In the 80s Volvo and its agency, Scali McCabe Sloves, came under fire for rigging a commercial showing a Volvo able to withstand a monster truck driving over it (other cars' roofs caved in but the Volvo's did not). The blatant fraud led to much bashing of the ad biz, in the press and in the world in general. When asked by a reporter what the ad industry should do about its sullied image, my Marschalk Company boss, Andy Langer, said, "First, I recommend we worry more about the work and less about our own image. And second, at parties, always stand next to lawyers."
Re bad advertising: Let's not forget all those robo calls, and hyped circulation. I made the mistake of using Publisher's Clearing House to subscribe to National Review. I, a 60+ year-old male, am now getting "Seventeen" magazine and "Latina," not to mention "ESPN" and a couple of other rags I routinely toss away. As a former Adman and B2B magazine publisher, I find this despicable. Neil Mahoney
Margaret,
Kvetching and complaining are synonyms.
Also, I've done 125 columns for MediaPost. Maybe 6 have been about the cable company. Which, considering its place in the media ecosystem, is probably not enough.
Also, we are not speaking of a few bad apples. We are speaking of entire companies, entire segments of the business built on dishonesty and outright fraud.
Gotta go. I'm kvetching again.

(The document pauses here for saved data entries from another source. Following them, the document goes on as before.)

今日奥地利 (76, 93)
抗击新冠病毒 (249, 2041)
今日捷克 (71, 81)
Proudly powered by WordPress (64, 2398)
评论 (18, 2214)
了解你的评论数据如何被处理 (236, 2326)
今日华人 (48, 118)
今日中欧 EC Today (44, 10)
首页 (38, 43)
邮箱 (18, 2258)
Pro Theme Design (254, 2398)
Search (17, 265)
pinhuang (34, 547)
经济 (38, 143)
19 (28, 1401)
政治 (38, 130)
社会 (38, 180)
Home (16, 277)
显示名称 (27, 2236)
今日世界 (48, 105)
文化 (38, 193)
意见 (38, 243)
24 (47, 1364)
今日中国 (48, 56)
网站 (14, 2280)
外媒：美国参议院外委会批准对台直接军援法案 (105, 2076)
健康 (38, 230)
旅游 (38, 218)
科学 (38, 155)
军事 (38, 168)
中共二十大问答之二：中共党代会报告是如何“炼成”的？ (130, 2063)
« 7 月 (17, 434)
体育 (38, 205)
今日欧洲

And retching again.
Bob
There are not nearly enough people who cover advertising and cast a jaded eye, and fewer still who write with Garfield's wit and incisiveness. Good work deserves to be trumpeted, and is often on MediaPost and elsewhere. The people not doing good work, or are being outright rotten by stealing content and/or SPAM-ming frustrated citizens, deserve to be called out.
Until the industry cuts ties with the fraud and lies, it will continue to be viewed in this manner. It's not one or two people, it's systemic. More people need to be called out, not less.